“L’épidémie de coronavirus change la donne de la mondialisation”, affirmait en mars 2020 Bruno Le Maire, alors ministre de l’Économie. À l’heure des confinements, des fermetures de frontières et des pénuries de masques et de matériel médical, l’ex-locataire de Bercy était loin d’être le seul à penser que la crise sanitaire marquerait un tournant dans l’histoire du libre-échange. La célèbre éditorialiste économique du Financial Times, Rana Foroohar, écrivait ainsi : “la crise financière de 2008-2009, la pandémie et la guerre en Ukraine ont mis en lumière les vulnérabilités du système”. “La mondialisation a atteint son apogée et commence à reculer. À sa place, un monde plus régionalisé, voire plus localisé, est en train d’émerger”, concluait l’auteure de Homecoming : The Path to Prosperity in a Post-Global World (Crown, 2022).
Avec l’enchaînement des chocs géopolitiques des années 2020, certains éditorialistes, chercheurs et intellectuels se demandent si l’humanité ne serait pas carrément entrée dans une nouvelle ère de “démondialisation” (“deglobalisation”, en anglais). Comprendre : un recul du niveau d’intégration de l’économie mondiale et un retour aux frontières et au local. D’autres, en revanche, se montrent pour le moins circonspects. Pour l’économiste Richard Baldwin, le récit d’un déclin de la mondialisation est “excessivement simpliste”. Quant au professeur de géopolitique et de stratégie à l’IMD Simon J. Evenett, la thèse d’une démondialisation “repose sur des fondements factuels très fragiles”.

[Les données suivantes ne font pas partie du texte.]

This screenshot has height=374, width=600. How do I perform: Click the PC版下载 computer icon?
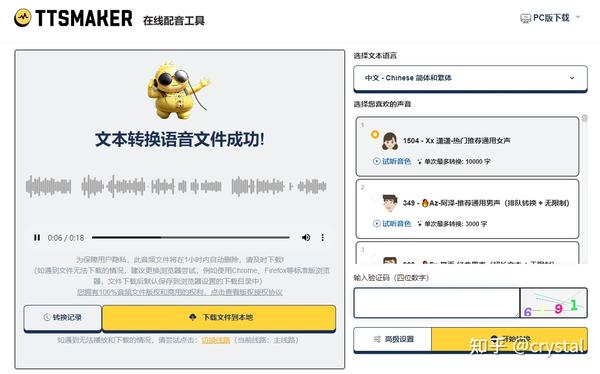point(525,18)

La mondialisation fait de la résistance
Cette guerre des interprétations pourrait bien être tranchée par la dernière édition du “DHL Global Connectedness Report”, parue ce mois-ci. Réalisé par l’entreprise de logistique allemande DHL et des chercheurs de la New York University’s Stern School of Business, le rapport évalue, à l’aide d’un index de connectivité mondiale (mesurant, pour chaque pays, l’intensité de ses échanges internationaux et la diversité géographique de ses partenaires), l’évolution de la mondialisation. Les deux auteurs, le professeur Steven A. Altman et l’économiste et statisticienne Caroline R. Bastian s’appuient sur un ensemble inédit de 9 millions de données fournies par le transporteur, pour observer la trajectoire des flux commerciaux, de capitaux, d’informations et de personnes entre 2001 et 2025. Leur conclusion est sans appel : empiriquement, la démondialisation ne se vérifie pas.